Reputation: 27
I have a two lists and I want to match my first list that contains a list of regex patterns with my list of values. In addition, count how many times the values match with the regex. Finally I want to send those statistics to a new dataframe.
Here is a breakdown:
List 1:
regex_list = ['Error: Look ','Parking Charge Notice', '^Follow Up$']
List 2:
value_list = ['Follow Up','abc123','abc123', 'Error: Look', 'Follow Up']
I want the new dataframe's output to look like:
pattern, count
'Error: Look', 1
'^Follow Up$', 2
'Parking Charge Notice': 0
As you can see, my new dataframe displays the value that matched from list 1 and how many times it matched in list 2.
Here is my python so far:
import re
regex_list = ['Error: Look ', 'Parking Charge Notice', '^Follow Up$']
value_list = ['Follow Up', 'abc123', 'abc123', 'Error: Look', 'Follow Up']
p = re.compile(r'^Follow Up$')
matches = p.findall(value_list)
Here is my output:
Traceback (most recent call last):
File "C:/Users/e136320/PycharmProjects/scrape_imsva_v2/working/regex_test.py", line 35, in <module>
matches = p.findall(value_list)
TypeError: expected string or bytes-like object
I receive an error shown above. Is there a way to automatically loop through my regex list and filter out my value_list for instances and then put the patter and its count in a dataframe?

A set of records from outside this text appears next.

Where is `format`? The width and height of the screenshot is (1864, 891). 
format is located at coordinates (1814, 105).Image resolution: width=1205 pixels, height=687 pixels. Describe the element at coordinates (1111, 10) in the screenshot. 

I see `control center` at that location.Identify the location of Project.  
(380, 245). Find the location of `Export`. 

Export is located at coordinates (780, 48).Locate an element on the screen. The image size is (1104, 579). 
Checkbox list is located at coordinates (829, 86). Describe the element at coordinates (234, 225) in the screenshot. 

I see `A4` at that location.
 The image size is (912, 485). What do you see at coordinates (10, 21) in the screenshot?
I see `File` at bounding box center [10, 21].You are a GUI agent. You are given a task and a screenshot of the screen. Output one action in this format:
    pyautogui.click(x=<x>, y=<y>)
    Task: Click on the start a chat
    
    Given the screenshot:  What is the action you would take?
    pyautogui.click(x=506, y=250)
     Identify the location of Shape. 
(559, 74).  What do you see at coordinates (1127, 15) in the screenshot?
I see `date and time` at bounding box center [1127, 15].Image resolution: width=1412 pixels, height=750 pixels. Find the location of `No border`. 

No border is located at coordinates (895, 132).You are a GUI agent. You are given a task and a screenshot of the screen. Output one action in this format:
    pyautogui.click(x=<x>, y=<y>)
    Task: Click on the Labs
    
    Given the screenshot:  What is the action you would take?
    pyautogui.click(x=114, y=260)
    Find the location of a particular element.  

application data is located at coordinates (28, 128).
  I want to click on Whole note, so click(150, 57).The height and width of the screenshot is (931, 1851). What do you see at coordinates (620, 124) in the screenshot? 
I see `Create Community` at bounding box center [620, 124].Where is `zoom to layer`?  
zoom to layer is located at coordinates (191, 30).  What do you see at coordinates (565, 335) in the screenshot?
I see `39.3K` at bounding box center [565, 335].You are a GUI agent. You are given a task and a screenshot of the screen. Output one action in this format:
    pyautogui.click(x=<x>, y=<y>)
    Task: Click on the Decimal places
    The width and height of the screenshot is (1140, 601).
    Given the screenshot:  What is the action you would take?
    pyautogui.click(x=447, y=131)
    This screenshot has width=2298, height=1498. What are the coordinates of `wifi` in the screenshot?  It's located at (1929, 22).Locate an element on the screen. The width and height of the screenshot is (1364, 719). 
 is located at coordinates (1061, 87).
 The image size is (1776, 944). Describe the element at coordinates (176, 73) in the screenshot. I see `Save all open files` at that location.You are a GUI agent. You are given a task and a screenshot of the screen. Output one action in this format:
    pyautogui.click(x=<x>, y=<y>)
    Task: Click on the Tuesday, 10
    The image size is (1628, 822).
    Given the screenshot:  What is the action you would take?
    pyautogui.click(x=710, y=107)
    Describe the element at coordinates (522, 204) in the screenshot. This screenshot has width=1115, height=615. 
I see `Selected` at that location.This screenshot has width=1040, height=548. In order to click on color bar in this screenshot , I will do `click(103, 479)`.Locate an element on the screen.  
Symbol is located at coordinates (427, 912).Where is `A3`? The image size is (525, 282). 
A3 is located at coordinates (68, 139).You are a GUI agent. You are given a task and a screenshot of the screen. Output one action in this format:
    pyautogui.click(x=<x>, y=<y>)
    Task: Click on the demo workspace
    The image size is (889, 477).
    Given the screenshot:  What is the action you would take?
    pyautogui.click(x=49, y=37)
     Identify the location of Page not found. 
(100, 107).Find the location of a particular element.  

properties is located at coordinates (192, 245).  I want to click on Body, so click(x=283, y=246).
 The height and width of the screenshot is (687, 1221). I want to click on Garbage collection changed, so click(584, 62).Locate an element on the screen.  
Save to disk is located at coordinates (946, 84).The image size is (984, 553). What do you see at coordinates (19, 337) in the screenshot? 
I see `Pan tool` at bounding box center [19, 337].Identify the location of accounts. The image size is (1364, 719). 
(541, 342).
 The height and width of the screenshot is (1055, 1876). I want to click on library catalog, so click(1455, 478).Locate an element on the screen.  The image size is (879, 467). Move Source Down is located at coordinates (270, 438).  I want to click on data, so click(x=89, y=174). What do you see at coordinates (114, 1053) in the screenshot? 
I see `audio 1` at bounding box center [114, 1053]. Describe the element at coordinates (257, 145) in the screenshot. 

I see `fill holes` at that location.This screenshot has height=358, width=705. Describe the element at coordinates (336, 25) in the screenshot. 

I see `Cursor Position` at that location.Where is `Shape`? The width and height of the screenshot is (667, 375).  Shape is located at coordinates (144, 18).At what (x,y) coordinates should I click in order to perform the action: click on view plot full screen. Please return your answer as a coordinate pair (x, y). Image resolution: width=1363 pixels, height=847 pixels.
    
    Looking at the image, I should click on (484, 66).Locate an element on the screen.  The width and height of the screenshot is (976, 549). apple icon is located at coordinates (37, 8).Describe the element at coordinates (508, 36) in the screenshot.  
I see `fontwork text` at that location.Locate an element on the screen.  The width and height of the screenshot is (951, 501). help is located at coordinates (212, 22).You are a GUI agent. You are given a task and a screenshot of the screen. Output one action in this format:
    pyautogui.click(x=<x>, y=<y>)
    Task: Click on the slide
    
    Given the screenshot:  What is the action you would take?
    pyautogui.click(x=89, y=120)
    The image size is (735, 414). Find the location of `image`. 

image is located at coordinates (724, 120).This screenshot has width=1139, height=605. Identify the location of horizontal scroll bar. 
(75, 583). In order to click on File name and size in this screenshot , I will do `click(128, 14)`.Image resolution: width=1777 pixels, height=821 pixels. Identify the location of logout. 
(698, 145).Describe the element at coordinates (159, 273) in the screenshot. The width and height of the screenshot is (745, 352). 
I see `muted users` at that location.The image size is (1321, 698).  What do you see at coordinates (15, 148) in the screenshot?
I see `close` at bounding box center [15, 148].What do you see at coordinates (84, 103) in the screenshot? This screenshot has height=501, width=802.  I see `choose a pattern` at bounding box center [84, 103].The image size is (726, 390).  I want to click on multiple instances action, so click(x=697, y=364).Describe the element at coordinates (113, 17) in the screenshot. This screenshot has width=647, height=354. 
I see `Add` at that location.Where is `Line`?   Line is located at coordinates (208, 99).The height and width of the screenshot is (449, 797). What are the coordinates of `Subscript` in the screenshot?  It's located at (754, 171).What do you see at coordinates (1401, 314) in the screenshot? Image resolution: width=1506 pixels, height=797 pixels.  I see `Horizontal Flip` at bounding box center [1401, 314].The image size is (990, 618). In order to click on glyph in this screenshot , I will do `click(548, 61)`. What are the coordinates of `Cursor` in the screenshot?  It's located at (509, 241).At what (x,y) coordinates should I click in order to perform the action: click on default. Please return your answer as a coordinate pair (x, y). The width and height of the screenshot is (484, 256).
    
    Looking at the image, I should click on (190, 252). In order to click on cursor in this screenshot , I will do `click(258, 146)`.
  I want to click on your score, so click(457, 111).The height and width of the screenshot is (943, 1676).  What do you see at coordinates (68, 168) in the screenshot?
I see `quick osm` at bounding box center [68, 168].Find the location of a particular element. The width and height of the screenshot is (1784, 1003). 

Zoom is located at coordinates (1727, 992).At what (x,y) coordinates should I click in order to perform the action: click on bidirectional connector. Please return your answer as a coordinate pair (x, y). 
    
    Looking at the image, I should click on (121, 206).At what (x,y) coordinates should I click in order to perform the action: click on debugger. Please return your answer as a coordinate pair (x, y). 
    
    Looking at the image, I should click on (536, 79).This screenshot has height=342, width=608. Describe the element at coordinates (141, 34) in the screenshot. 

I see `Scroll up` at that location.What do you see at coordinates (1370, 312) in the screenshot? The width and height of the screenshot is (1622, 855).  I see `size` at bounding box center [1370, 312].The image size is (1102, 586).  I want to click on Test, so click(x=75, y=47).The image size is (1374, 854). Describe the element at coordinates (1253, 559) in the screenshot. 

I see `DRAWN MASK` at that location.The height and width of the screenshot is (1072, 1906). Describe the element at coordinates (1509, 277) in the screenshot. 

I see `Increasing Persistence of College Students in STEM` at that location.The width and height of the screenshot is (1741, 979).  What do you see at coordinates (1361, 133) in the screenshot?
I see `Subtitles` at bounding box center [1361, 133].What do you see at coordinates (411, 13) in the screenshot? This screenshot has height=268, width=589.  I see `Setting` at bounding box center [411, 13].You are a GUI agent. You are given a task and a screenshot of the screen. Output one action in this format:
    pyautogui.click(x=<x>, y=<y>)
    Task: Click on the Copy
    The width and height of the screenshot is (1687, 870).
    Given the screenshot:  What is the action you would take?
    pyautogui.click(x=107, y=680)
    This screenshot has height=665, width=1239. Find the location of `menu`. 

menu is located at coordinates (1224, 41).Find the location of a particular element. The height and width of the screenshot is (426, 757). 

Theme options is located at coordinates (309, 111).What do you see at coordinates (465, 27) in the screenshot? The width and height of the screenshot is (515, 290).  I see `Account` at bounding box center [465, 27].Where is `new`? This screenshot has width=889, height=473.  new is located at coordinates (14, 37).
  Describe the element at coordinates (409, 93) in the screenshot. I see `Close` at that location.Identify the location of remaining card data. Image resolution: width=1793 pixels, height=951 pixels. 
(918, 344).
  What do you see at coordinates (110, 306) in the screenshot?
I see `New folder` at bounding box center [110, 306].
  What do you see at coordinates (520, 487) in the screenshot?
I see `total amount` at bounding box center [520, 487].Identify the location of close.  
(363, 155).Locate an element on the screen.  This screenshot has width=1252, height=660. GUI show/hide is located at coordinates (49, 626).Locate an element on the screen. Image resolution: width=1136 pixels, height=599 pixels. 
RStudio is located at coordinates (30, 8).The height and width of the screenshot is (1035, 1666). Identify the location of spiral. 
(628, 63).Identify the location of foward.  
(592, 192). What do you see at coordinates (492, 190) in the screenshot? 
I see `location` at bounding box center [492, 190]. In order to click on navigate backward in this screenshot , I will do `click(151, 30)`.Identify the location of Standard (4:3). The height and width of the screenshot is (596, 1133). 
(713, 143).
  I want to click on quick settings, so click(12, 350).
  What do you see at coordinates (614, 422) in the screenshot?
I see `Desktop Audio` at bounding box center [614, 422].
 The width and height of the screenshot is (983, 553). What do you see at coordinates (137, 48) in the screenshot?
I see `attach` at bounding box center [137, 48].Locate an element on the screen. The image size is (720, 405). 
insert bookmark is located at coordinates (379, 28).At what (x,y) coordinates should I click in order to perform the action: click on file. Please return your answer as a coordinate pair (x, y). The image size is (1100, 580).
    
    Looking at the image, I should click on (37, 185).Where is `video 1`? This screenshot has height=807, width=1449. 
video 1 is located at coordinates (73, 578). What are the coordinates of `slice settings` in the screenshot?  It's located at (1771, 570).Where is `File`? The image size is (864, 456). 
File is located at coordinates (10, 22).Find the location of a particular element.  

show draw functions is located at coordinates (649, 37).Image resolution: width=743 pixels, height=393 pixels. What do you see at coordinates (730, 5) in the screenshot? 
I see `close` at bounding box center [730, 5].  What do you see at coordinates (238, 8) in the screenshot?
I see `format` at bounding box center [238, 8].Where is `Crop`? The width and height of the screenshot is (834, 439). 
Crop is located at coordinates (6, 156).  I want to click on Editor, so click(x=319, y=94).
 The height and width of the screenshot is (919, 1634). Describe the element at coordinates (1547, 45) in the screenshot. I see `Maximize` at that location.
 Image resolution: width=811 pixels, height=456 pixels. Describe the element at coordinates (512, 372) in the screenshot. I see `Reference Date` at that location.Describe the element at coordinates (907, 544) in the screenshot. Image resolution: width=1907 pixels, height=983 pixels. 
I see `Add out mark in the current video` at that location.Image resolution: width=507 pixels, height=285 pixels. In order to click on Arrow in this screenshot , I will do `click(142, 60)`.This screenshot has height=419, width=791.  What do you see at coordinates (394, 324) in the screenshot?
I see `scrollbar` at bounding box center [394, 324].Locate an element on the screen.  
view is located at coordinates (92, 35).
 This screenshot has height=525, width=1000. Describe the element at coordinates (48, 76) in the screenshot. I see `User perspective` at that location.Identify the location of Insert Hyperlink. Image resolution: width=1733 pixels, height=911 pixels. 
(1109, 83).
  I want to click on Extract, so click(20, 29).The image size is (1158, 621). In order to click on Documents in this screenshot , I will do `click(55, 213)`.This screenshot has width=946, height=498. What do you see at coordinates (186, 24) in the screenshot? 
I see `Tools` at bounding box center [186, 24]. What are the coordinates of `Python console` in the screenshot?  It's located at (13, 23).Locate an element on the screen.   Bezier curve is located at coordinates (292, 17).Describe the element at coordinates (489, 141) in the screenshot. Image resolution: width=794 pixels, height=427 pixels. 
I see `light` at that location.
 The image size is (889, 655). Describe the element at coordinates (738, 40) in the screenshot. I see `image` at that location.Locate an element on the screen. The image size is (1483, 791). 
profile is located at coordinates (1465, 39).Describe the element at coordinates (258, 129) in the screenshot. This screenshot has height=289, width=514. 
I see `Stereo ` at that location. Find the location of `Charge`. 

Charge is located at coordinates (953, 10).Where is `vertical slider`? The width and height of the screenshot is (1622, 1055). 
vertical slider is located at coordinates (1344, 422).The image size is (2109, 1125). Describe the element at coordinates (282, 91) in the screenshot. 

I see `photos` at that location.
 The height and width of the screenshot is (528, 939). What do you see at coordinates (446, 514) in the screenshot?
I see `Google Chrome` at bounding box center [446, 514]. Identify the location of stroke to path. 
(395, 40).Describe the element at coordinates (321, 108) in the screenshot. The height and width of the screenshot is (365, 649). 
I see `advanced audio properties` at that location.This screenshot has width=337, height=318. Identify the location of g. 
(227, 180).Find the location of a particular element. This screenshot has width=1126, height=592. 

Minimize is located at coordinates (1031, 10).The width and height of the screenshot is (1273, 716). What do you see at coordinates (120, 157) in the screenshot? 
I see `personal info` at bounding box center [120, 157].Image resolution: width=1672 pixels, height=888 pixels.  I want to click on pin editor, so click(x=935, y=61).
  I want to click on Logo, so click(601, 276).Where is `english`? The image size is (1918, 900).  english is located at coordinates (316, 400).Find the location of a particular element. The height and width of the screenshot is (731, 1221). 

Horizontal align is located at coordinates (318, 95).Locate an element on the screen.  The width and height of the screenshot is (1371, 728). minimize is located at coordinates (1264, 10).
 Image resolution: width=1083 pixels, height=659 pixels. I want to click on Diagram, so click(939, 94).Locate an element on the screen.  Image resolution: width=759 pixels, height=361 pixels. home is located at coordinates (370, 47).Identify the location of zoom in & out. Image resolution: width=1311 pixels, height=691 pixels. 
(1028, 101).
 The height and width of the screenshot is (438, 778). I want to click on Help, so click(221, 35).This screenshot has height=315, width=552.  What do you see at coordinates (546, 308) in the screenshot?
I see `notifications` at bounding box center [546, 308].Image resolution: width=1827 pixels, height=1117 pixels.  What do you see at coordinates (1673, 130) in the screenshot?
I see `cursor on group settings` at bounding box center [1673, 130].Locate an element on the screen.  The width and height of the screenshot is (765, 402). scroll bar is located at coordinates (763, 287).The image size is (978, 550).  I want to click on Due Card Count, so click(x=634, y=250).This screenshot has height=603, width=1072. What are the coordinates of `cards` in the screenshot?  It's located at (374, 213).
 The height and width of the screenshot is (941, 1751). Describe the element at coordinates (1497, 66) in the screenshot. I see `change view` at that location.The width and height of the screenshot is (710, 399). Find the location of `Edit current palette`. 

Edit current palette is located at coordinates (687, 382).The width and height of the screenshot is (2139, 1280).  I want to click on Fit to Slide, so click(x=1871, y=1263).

I know my code isn't much but I am new to python and dataframes so I am completely lost so any ideas or suggestions would help.
Upvotes: 0
Views: 221
Reputation: 632
You can try following code:
import re
import pandas as pd
regex_list = ['Error: Look', 'Parking Charge Notice', '^Follow Up$']
value_list = ['Follow Up', 'abc123', 'abc123', 'Error: Look', 'Follow Up']
df = pd.DataFrame()
for j in regex_list:
p = re.compile(j)
for i in value_list:
matches = p.findall(i)
if len(matches)!=0:
df = df.append({'regex':j,'matched':matches},ignore_index = True)
print(df)
count=df.groupby('regex')['matched'].count().reset_index()
count.columns = ['regex','count']
print(count)
Based on the error message that you posted you are passing a list of values to findall which is causing the issue.
Upvotes: 1